European Union regulators recently approved FedEx’s acquisition of TNT after considering restrictions to ensure market competitiveness just a month earlier. Although this represents a major development in favor of the deal, if any customers or competitors are thinking of filing objections, they should be reminded that there would be no sound basis for any such move.
The market at all levels remains competitive. At the global level, it will become more competitive, because the FedEx-TNT combination provides a more formidable competitor to DHL and UPS in the pan-European market. DPD, the rebranded express parcels company GeoPost, has a larger market share in Europe than TNT Express. In 2014, GeoPost/DPD generated 4.9 billion euros ($5.4 billion) from European countries, while TNT Express made 4.5 billion euros in Europe, although its annual revenue from global operations was 6.7 billion euros.
In addition to having a stronger network to challenge DHL and UPS in Europe for pan-European service, the FedEx-TNT combination will push DPD to fill any gaps in its European service and create opportunities for other smaller regional carriers to expand into new markets.
Another way to highlight the merits in this transaction is to benchmark the European parcel market with that of the U.S., which was more than $70 billion in 2014 and significantly larger than that of Europe.
The U.S. is dominated by two private carriers — UPS and FedEx — and the U.S. Postal Service. The three control about 97 percent of the market, with the remaining 3 percent handled by six regional parcel carriers. Still, the U.S. market is highly competitive, with parcel rates lower than those in Europe.
In 2003, DHL Express made a move similar to that of FedEx when it entered the U.S. domestic market with the acquisition of Airborne Express. DHL proceeded to invest heavily in rebranding Airborne as DHL and aggressively sought to capture a larger share of the domestic parcel market.

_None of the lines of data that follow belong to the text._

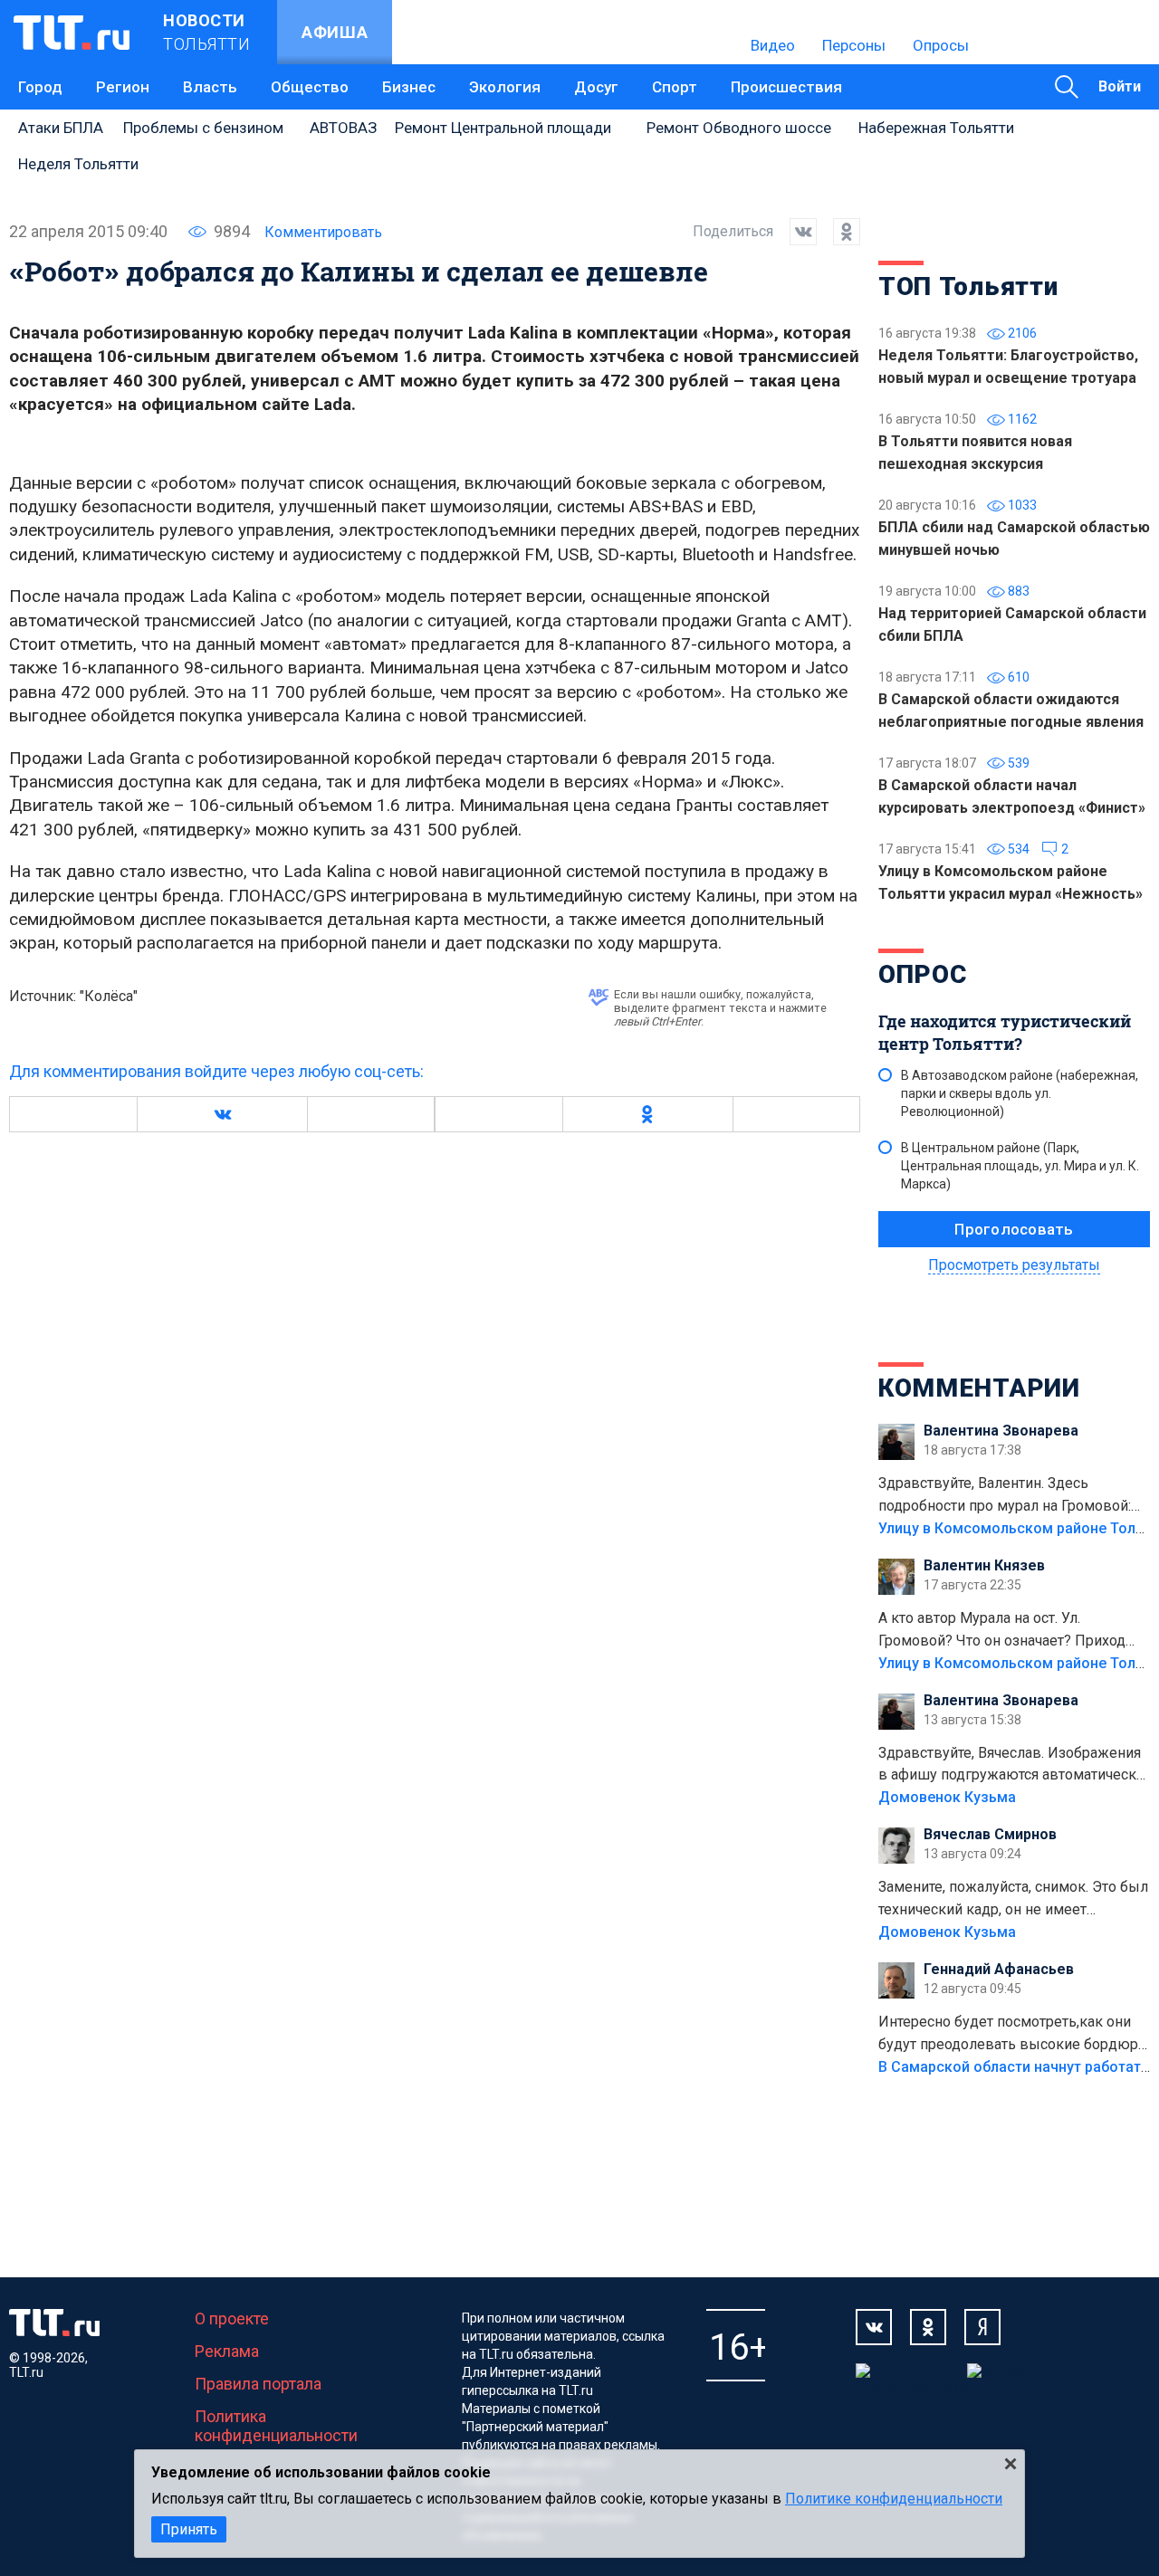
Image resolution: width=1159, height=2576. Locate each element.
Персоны (854, 45)
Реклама (227, 2351)
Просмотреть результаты (1014, 1265)
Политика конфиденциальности (276, 2426)
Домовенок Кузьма (947, 1797)
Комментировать (323, 232)
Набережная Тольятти (936, 128)
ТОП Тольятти (968, 286)
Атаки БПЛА (60, 128)
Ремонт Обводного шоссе (739, 128)
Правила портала (258, 2383)
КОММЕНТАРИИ (979, 1388)
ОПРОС (922, 974)
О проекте (232, 2318)
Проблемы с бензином (203, 128)
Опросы (941, 45)
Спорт (674, 87)
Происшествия (786, 87)
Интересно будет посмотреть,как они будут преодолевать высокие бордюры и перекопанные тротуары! (1014, 2034)
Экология (505, 87)
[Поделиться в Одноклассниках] (838, 231)
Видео (773, 45)
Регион (122, 87)
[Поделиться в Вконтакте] (795, 231)
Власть (210, 87)
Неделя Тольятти (78, 164)
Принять (188, 2529)
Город (40, 87)
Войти (1119, 86)
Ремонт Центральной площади (503, 128)
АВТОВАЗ (343, 128)
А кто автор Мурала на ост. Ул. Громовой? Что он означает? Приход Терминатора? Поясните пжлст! (1001, 1631)
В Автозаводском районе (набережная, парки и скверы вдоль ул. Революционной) (1019, 1093)
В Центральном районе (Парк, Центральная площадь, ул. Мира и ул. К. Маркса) (1020, 1165)
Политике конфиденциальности (893, 2498)
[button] (222, 1114)
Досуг (596, 87)
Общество (310, 87)
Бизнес (409, 87)
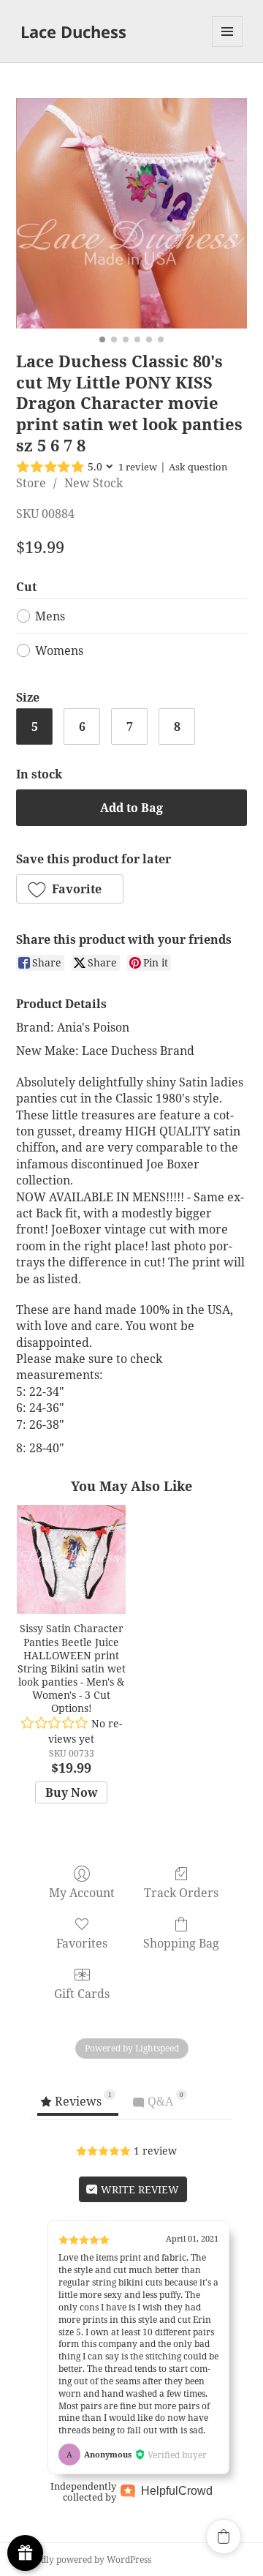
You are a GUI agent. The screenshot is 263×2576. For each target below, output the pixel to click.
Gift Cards (82, 1993)
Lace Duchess (73, 31)
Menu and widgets (228, 46)
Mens (50, 616)
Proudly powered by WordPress (85, 2559)
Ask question (198, 466)
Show (25, 2553)
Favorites (81, 1942)
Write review (138, 2189)
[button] (69, 889)
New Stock (93, 483)
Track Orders (181, 1892)
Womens (59, 650)
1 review (137, 466)
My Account (82, 1892)
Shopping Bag (181, 1942)
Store (31, 483)
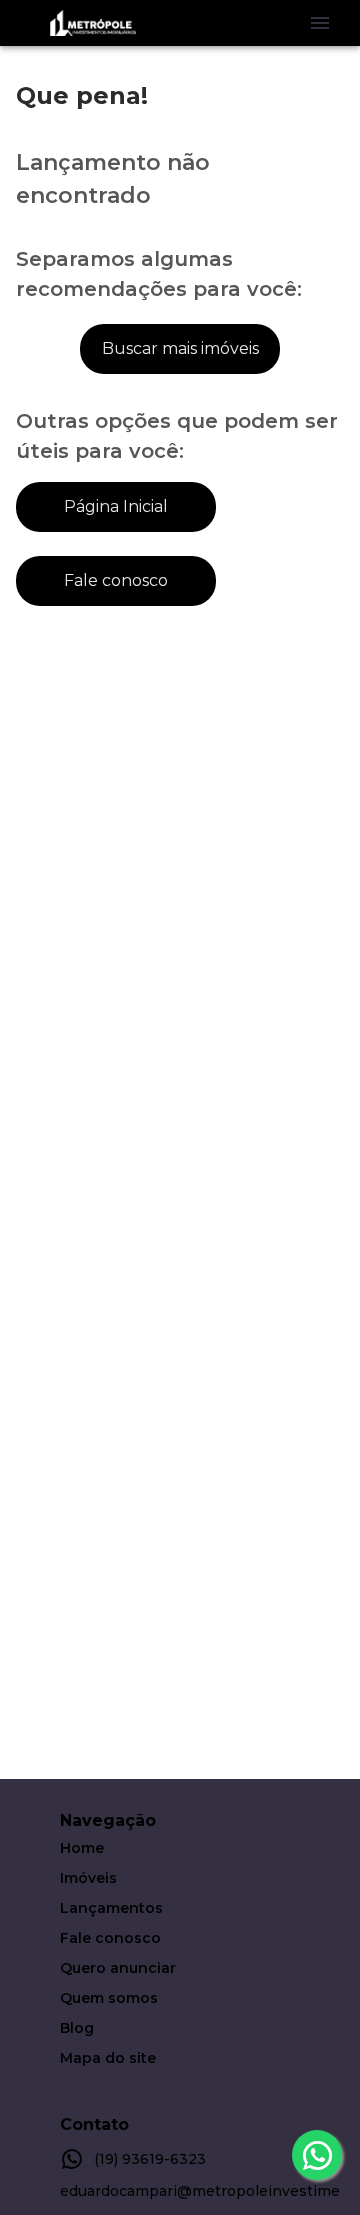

Similar to the current situation where FedEx has a presence in Europe, DHL had a presence in the U.S. As such, DHL’s acquisition of Airborne was going to eliminate one competitor from the domestic U.S. market. The result, however, was that the Airborne-DHL combination made the U.S. market even more competitive, because Airborne Express benefited from having access to DHL’s global network and its capital for a huge network expansion.
Errors in execution of the merger of the two domestic operations led to billions in losses for DHL, however, and an exit from the U.S. domestic market in 2008. Hopefully, FedEx will learn from DHL’s mistakes and provide a better experience for TNT customers in Europe and other parts of the world.
TNT customers can take comfort in knowing this is not FedEx’s first such major acquisition in the parcel industry. The company acquired Roadway Package System in 1998, rebranding it as FedEx Ground in 2000. Prior to the acquisition, RPS was growing at a single-digit rate. After acquisition and rebranding, FedEx Ground started growing at a high double-digit rate, becoming a more formidable competitor to UPS.
More importantly, the changes at FedEx Ground made its archrival UPS a better company through investments in technology and introduction of new services to enhance its competitive position against the combination of FedEx Ground and FedEx Express.
For shippers still feeling nervous about the FedEx-TNT deal, there is a lot of misinformation about the European parcel market. First, the combined FedEx-TNT Express will control less than 20 percent of the European parcel market, and the three global carriers (DHL, UPS and FedEx Express) will have less than 75 percent of the total market.
Furthermore, in Europe, each country is still a separate market, and there are many country-based parcel carriers. Examples include GLS, Colis Prive, APC Overnight and General Overnight. Expect some carriers to expand to take advantage of the new market opportunities.
In addition, there are many postal agencies (Royal Mail, PostNL, La Poste, Swiss Post and Correos), some of which have been privatized. These postal agencies already are seeking to penetrate the parcel market, and the FedEx-TNT deal will make them more aggressive in capturing a piece of the fastest-growing segment of the parcel business, driven by the rapid growth of online retail sales.
The growth of e-commerce is bringing new delivery models such as crowd sourcing, store-to-door delivery service providers, and other options such as Amazon Flex. In the U.K., retailers such as Argos also are building out their own delivery network.
Many European shippers aren’t aware that they pay much higher rates than their U.S. counterparts for the same parcel service. The FedEx-TNT deal should promote operational efficiencies leading to more competitive rates.
Satish Jindel is president of SJ Consulting Group, which has offices in Pennsylvania and India.